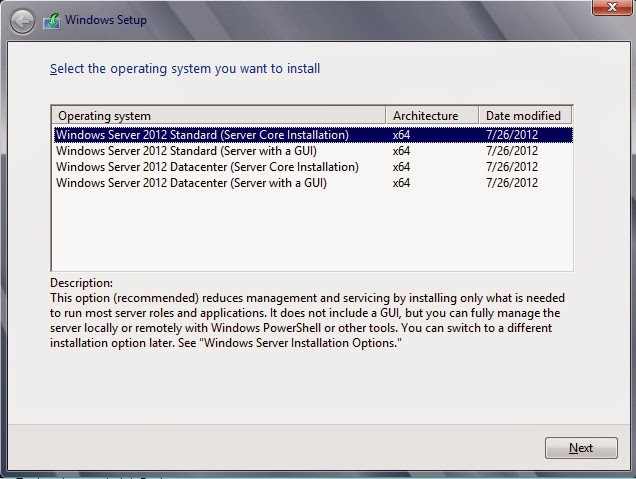Click the Date modified column header

525,116
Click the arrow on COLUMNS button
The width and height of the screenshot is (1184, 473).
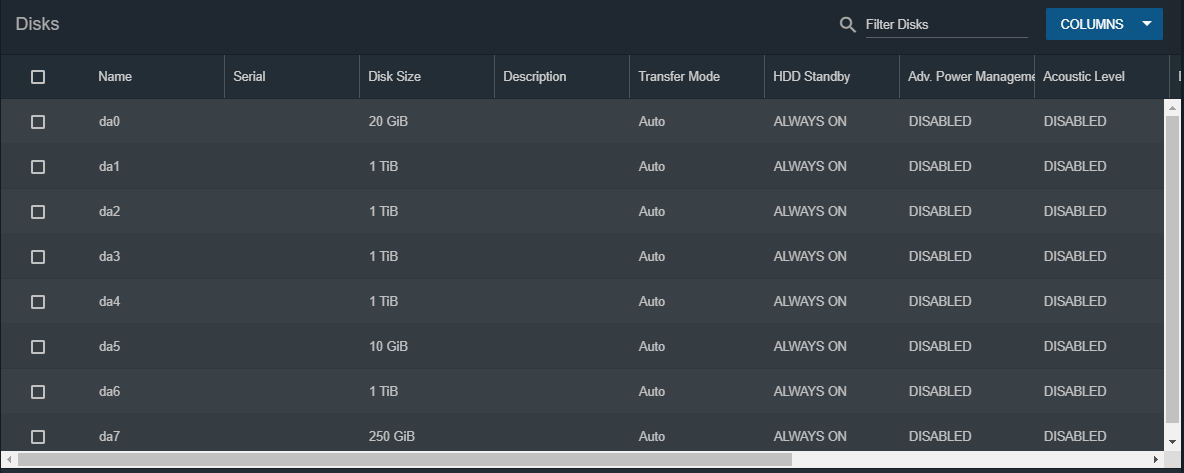(1147, 24)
^^^^^^^^
■ Exercise brief: All lines from the one holding "Click the arrow on COLUMNS button" through the last line of the records need to be copied exactly, both ends included, and the pictures left behind.

■ The answer:
Click the arrow on COLUMNS button
The width and height of the screenshot is (1184, 473).
(1147, 24)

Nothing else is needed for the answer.